やること一覧 —
- a) ひよこの思い出話で、ひよこ釣りのひよこを持ち帰ってしまうケースが子供どうしで祭りに行ったときに多かったのはなぜか。親が一緒の場合と比べて、1〜3文で説明すること。
- b) ひよこの思い出話を、最後の文のあとから書き継ぐこと。

抜粋 —
■ ■ ■ ■
☆ペットの想い出☆ 「ピッピ」(前半) | ほんま...ノイローゼになるわ。





あれは俺が小3の頃の話である・・・・



いつものように団地の下にある公園に行ってみると同級生達が砂場で遊んでいた。

砂で大きい山を作り、トンネルを貫通させてある生き物を歩かせて遊んでいた。



ひよこ
である。



当時、お祭りなどの屋台で結構見かけた「ひよこ釣り」。



最近じゃすっかり見なくなったのだが、その当時は大きな祭りの屋台では、その「ひよこ釣り」は子供達に

人気があり、けっこう賑わいをみせていたものである。


 


親が一緒の場合、ひよこを持ち帰る事を その場で200%完全却下されるので問題はないのだが、

子供どうしで祭りに行き、テンションも異様に上がっている状態で ひよこ釣りをした場合、、

勢いで持ち帰ってしまうケースが多々あったのである。

その「ひよこ釣り」でもらったひよこを持って帰ったはいいのだが、飼うのは大変だという事に後で気付き、

困り果てるケースも多かったと思う。
■ ■ ■ ■
提供データ —
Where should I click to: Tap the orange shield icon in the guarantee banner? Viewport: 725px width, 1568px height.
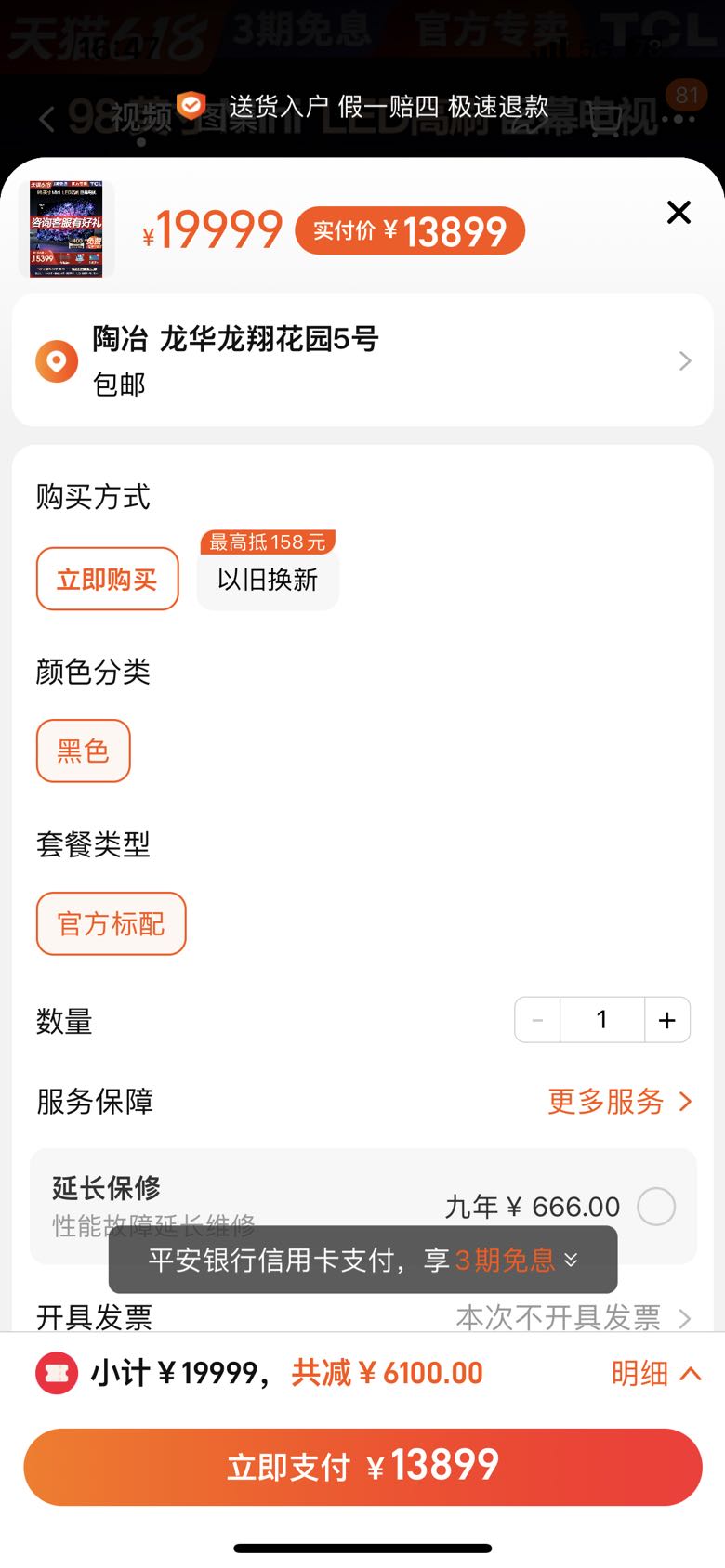tap(189, 105)
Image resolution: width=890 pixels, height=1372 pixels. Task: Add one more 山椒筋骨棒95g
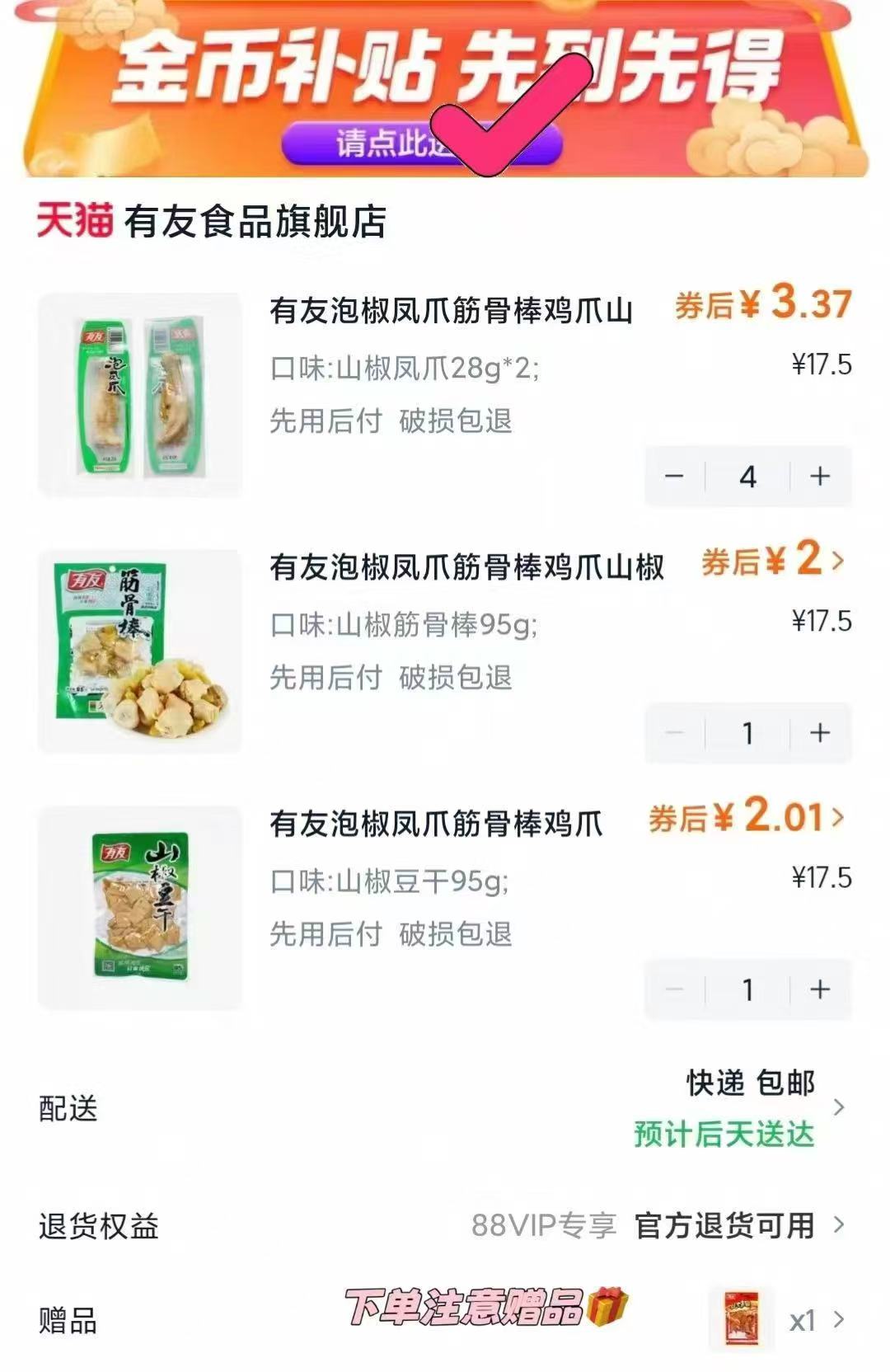[x=819, y=733]
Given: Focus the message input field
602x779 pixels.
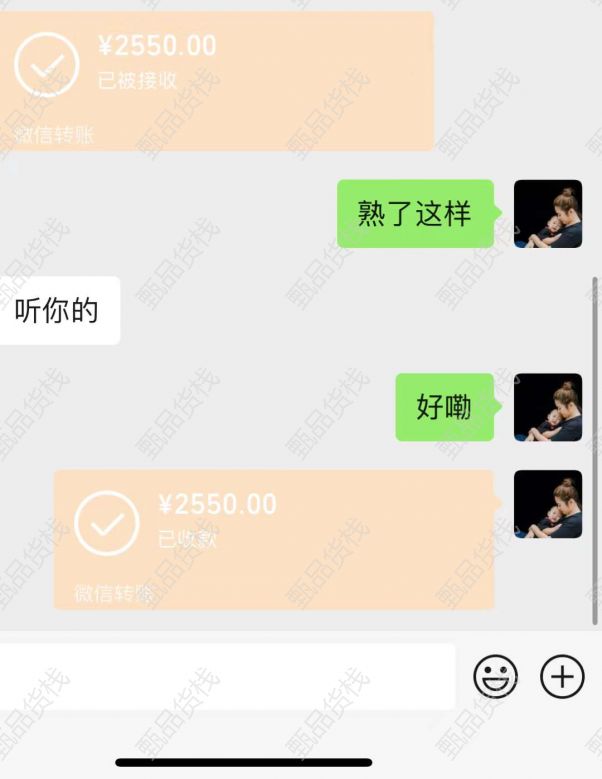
■ ■ ■ ■
解答 —
- a) 親が一緒なら、ひよこを持ち帰ることはその場で完全に却下されるので、問題にならない。子供どうしだと親に止められることがなく、テンションも異様に上がっているため、勢いで持ち帰ってしまうのだ。

- b)
飼ったとしても、ひよこ釣りのひよこなんかは、もともとかなり弱っており、そのうえ満足な飼育も出来ない

という事になれば途中で死なせてしまったりする可能性は非常に高くなる。





砂場で遊んでいる同級生の一人が俺にこう言った。



「なぁ!たのむからこのひよこ、もらってくれへん?!」



どうも、この同級生、ひよこを一旦家にもって帰ったのはいいのだが、その後 親に怒られ、

「屋台に返して来い!!」と言われたみたいなのだが、行く事も出来ずに途方に暮れて、

ここで遊んでいたようなのである。



もし俺が断ったら、おそらくそのまま放置されるであろう ひよこ・・・

その後はおそらく野良猫やイタチのエサになるか、誰かになぶり殺しにされるような気がしてならない。



ふと、ひよこを見る・・・・




 
 (イメージ拾い画)


 


「むちゃむちゃかわいいやんけ。うぅぅ・・・ 俺を見て鳴いてるでぇ





気付けば、俺は一人でひよこを抱いて公園で考え込んでいた。



「家に大きめのお菓子の段ボール箱あったなぁ。

        それと、こいつのエサやなぁ・・・ミミズでええかぁー」




俺は団地裏の花壇に行き、石をどけてミミズを10匹ほど捕まえ、家に帰った。



共稼ぎの両親をもつ俺は、誰もいない家で(この日は妹もいなかった)ひよこを走り回らせながら、



「おかんに言うたら200%拒否やな・・・家族に隠し通して飼ったんねん!」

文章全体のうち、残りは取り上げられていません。